History gives more details, the thought of the individuals, and precise dates. Archeology gives a more objective view, and is less limited by time and place. It is better suited for studying long term change.
What is pseudoarcheology?
looting and illegal collecting. fantastic claims. cultural violence.
Case study of Atlantis. Where was one of the locations that Plato might have had in mind for the setting of Atlantis.
In the mediteranean there were the Minoans. Santorini had the Thera volcano.
Who excavated the Sphinx and why?
Thutmose IV studied the old kingdom, from the new kingdom. he excavated portions of the Sphinx and left a dig record.
Who's Nabonidus?
Another early archeologist. Excavated at Ur, which was 2000 years before him.
Herudotos?
Anotherguy who showed early interest in past cultures. He gave an explanation for the pyramid construction way back in greece times.
Did the Aztecs show any interest in their past.
Fo sho, just like the guys above, they investigated past cultures. They claimed Ancestry from the toltecs and excavated for religious and political purposes.
Who is Bishop James Ussher, and why is he significant?
He wrote the Antiquity of humankind. He used genesis to place the start of the world at 4004 BC.
What is an antiquarian?
Laura Crofts dad. Person interested in past artifacts and collects them.
Who are naturalists?
the were around in the 1800's. They studied nature and culture. the printing press made it easy to circulate their ideas on the antiquity of humanity and cultural evolution.
When and what was the descriptive period?
this was the period when modern archeology began to emerge.
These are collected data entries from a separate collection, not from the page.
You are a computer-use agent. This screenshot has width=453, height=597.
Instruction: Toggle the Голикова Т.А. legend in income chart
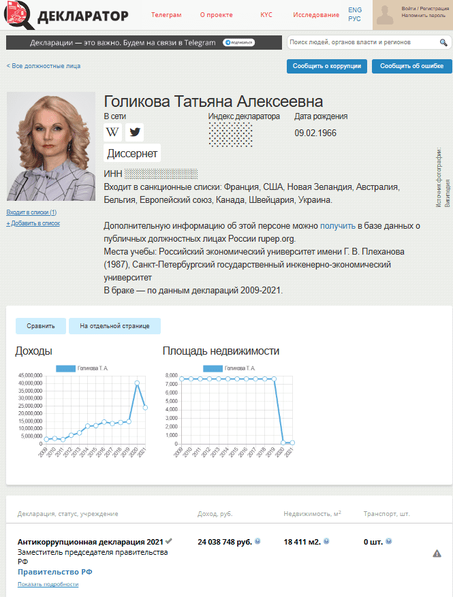coord(82,368)
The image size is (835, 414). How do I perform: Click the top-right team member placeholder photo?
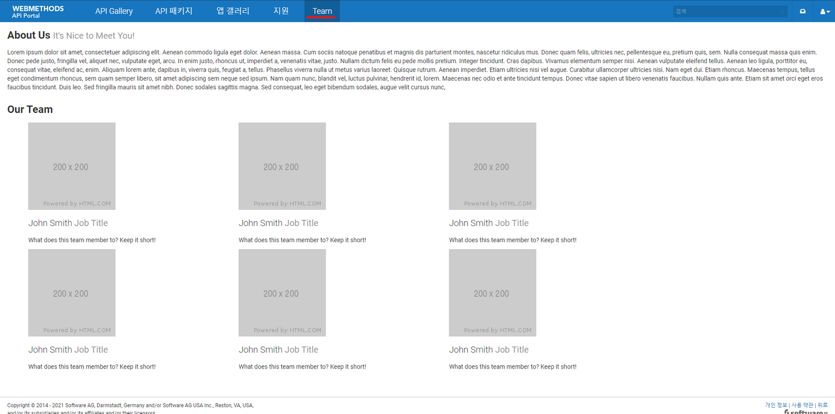point(492,166)
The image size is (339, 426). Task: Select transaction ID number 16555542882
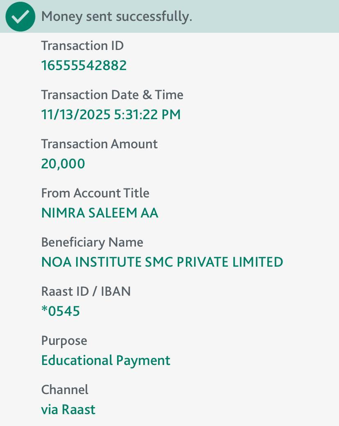point(84,66)
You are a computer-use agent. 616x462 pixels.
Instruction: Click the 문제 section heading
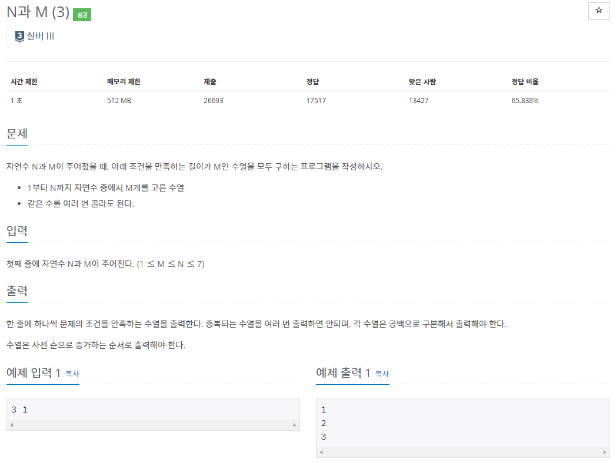click(16, 134)
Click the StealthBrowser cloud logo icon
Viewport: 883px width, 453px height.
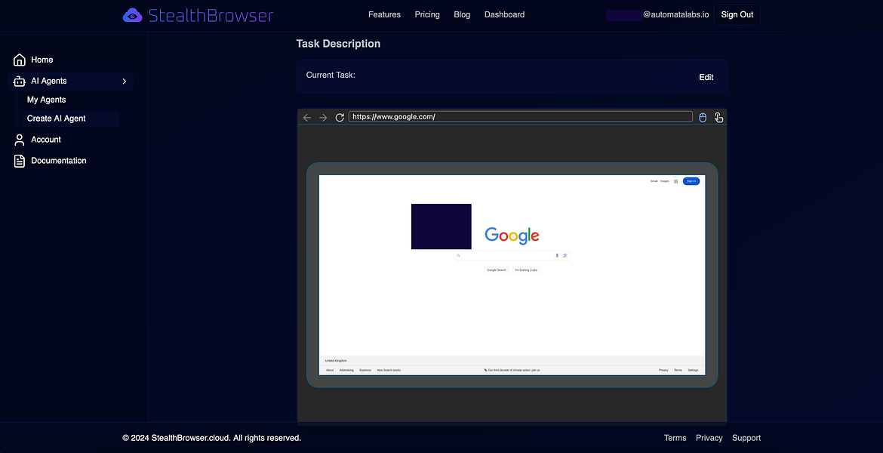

There were 3 important advances . one was the view towards human antiquity changed. the concept of evolution emerged. and the three system age emerged.
William Smith?
Was a professional ditch digger. he looked at the strata of britain, and used it to relatively date fossils in chalk layers.
What is the core concept behind stratigraphy?
The law of superposition, which says older layers are lower.
Charles Lyell?
Know as the father of modern geology. He described the principle of uniformitarianism, and wrote the Antiquity of Man.
Uniformitarianism?
Natural processes observed today can account for how the earth was shaped in the past.
Who was jacque Boucher de Perthes?
He associated human tools with extinct animals, to show that humans have been around for a long ass time.
Who is CJ Thomsen?
In 1839 he wrote a guide to artifacts in copenhagen museum. he classified things in bronze, stone and iron ages.
Who was General Augustus Pitt-Rivers?
An archeologists that excavated liek a general. Used grids and precise mapping.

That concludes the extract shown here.